## Work to complete
Beginning at the line containing "Lihat Lainnya + (161, 1091)" in the material below and ending at the line containing "First Name (33, 2175)", return each line exactly and add nothing.

======== Provided information

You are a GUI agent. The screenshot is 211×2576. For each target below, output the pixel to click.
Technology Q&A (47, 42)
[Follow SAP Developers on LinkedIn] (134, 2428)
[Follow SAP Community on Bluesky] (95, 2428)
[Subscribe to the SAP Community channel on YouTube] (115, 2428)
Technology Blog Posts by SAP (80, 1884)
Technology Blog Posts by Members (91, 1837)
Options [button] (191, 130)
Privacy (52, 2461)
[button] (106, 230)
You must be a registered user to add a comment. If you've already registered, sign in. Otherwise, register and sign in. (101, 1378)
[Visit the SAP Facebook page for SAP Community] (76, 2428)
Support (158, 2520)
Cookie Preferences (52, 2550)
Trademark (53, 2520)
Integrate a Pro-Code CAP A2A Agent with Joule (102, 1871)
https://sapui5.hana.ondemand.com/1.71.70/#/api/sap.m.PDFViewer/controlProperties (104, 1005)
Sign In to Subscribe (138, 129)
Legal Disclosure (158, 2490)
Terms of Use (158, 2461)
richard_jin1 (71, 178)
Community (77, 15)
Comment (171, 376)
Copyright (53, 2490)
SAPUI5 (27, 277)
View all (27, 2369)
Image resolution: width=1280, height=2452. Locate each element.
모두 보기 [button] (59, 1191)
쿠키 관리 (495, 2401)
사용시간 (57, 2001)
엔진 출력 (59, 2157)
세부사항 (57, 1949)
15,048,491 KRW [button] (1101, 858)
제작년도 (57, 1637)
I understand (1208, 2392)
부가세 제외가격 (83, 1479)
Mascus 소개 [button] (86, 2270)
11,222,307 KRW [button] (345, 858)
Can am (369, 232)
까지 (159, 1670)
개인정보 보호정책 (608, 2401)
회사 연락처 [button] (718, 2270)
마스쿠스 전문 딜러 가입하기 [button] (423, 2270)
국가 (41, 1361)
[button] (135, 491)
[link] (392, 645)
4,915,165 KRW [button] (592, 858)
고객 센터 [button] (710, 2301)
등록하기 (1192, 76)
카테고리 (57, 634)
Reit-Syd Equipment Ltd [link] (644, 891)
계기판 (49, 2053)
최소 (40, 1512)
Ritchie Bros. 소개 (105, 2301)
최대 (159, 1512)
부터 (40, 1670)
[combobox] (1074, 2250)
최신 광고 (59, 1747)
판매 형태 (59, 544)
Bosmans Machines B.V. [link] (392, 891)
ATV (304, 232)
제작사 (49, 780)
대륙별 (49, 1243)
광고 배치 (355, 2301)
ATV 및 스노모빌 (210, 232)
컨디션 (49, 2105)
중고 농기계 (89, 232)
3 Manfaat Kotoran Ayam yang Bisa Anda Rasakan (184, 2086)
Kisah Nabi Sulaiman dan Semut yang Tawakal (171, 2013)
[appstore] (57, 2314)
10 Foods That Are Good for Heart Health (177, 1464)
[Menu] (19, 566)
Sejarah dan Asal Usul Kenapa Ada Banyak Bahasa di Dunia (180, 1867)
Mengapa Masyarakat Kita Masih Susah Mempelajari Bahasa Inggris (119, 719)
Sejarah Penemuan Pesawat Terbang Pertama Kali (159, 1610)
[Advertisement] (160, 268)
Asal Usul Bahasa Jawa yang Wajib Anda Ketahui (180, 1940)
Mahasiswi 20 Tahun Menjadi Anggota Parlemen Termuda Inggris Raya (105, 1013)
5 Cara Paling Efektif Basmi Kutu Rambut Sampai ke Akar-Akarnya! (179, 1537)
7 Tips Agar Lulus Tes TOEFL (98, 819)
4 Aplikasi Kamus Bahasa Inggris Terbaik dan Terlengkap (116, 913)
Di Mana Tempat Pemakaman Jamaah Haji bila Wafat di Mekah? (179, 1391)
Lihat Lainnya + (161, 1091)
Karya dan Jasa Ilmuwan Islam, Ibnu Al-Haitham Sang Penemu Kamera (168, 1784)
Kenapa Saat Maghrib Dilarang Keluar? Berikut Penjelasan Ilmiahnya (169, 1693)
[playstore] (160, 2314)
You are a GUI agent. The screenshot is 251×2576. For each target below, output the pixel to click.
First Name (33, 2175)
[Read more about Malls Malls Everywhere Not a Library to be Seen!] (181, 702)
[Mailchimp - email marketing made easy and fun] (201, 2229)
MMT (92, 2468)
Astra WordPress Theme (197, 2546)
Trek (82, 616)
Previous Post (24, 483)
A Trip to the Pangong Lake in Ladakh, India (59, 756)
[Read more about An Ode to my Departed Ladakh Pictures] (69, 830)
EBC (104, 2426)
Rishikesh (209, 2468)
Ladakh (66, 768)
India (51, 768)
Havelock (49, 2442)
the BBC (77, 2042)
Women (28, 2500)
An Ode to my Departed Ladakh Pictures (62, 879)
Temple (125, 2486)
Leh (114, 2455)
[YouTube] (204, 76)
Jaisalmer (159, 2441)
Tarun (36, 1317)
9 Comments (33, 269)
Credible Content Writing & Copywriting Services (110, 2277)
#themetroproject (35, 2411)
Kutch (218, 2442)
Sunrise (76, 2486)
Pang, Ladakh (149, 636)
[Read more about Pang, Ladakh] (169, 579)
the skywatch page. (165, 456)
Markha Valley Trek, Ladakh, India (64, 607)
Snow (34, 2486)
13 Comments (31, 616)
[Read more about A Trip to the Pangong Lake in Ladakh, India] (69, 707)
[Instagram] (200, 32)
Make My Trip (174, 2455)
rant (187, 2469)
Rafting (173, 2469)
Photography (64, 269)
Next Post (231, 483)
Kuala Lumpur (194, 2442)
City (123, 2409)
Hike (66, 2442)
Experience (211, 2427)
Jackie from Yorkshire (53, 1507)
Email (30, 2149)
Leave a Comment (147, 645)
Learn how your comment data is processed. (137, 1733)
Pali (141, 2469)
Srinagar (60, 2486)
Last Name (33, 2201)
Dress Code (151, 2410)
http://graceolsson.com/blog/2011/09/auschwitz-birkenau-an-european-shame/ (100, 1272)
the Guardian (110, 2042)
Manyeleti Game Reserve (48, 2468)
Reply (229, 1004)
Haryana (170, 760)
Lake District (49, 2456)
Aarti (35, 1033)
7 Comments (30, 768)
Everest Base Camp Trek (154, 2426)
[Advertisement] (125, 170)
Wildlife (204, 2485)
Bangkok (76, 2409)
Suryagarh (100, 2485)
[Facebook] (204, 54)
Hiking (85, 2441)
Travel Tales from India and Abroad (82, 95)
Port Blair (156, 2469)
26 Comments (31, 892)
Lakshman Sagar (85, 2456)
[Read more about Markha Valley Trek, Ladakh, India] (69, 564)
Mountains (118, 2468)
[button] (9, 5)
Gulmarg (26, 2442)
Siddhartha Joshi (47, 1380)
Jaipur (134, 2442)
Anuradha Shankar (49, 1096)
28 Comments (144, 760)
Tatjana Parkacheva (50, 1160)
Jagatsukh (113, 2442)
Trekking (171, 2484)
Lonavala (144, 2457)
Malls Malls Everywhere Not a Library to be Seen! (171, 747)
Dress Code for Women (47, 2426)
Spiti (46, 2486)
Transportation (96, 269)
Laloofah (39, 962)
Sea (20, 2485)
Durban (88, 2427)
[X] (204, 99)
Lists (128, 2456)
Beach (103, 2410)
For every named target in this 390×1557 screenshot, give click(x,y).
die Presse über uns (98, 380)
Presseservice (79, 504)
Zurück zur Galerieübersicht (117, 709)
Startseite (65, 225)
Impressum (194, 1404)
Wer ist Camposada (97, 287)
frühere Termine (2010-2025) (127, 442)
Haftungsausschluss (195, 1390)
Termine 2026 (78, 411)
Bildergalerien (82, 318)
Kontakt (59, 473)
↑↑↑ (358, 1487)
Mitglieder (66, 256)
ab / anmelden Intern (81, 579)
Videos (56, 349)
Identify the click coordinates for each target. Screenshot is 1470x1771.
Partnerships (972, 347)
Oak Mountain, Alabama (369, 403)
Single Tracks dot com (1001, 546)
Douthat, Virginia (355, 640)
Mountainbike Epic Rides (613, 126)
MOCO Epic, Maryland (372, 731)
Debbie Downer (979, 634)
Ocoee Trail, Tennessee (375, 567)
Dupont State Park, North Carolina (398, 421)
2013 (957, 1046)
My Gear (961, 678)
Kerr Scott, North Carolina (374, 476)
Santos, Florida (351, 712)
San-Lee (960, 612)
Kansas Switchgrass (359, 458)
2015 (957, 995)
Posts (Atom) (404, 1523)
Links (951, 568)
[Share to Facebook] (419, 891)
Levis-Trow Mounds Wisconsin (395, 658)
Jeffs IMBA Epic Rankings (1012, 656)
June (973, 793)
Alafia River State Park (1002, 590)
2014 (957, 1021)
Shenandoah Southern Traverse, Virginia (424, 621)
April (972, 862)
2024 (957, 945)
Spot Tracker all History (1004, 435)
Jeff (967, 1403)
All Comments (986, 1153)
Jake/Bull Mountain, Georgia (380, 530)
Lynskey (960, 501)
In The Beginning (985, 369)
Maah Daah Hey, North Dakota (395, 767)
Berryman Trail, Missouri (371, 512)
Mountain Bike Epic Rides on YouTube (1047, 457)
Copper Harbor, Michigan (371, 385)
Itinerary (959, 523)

================

## Solution for this exercise
Lihat Lainnya + (161, 1091)
Karya dan Jasa Ilmuwan Islam, Ibnu Al-Haitham Sang Penemu Kamera (168, 1784)
Kenapa Saat Maghrib Dilarang Keluar? Berikut Penjelasan Ilmiahnya (169, 1693)
[playstore] (160, 2314)
You are a GUI agent. The screenshot is 251×2576. For each target below, output the pixel to click.
First Name (33, 2175)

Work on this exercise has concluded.